Apelin: a new plasma marker of cardiopulmonary disease.

OBJECTIVES

Dyspnea is a major symptom of both parenchymal lung disease and chronic heart failure. Underlying cardiac dysfunction can be assessed by measurement of cardiac-derived B-type natriuretic peptide or its precursor in plasma. However, no specific endocrine marker of the lung parenchyma has so far been identified. We therefore examined whether plasma concentrations of apelin, a novel inotropic hormone, is affected in patients with chronic parenchymal lung disease without cardiac dysfunction.

METHODS AND RESULTS

Patients with severe chronic parenchymal lung disease and normal cardiac function (n=53), idiopathic pulmonary hypertension with increased right ventricular pressure (n=10), and patients with severe left ventricular systolic dysfunction (n=22) were enrolled. Plasma apelin-36 and proBNP concentrations were measured with radioimmunoassays. While proBNP plasma concentrations were unaffected in chronic parenchymal lung disease patients compared to normal subjects, the apelin-36 concentration was reduced 3.3-fold (median 35 pmol/l (0-162 pmol/l) vs. 117 pmol/l (55-232 pmol/l), P<0.001). Moreover, the apelin-36 concentration was decreased in chronic heart failure patients (2.1-fold, P<0.01) and in patients with idiopathic pulmonary hypertension (4.0-fold, P<0.001).
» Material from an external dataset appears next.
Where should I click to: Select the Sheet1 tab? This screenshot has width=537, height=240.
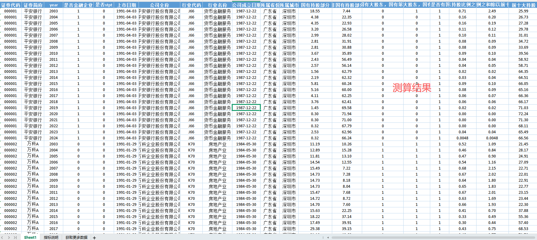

In contrast, the proBNP concentration was highly increased in both chronic heart failure and idiopathic pulmonary hypertension patients.

CONCLUSION

Plasma concentrations of apelin-36, a novel inotropic peptide, are decreased in patients with chronic parenchymal lung disease and preserved cardiac function. Combined measurement of apelin-36 and proBNP may be a new diagnostic approach in distinguishing pulmonary from cardiovascular causes of dyspnea.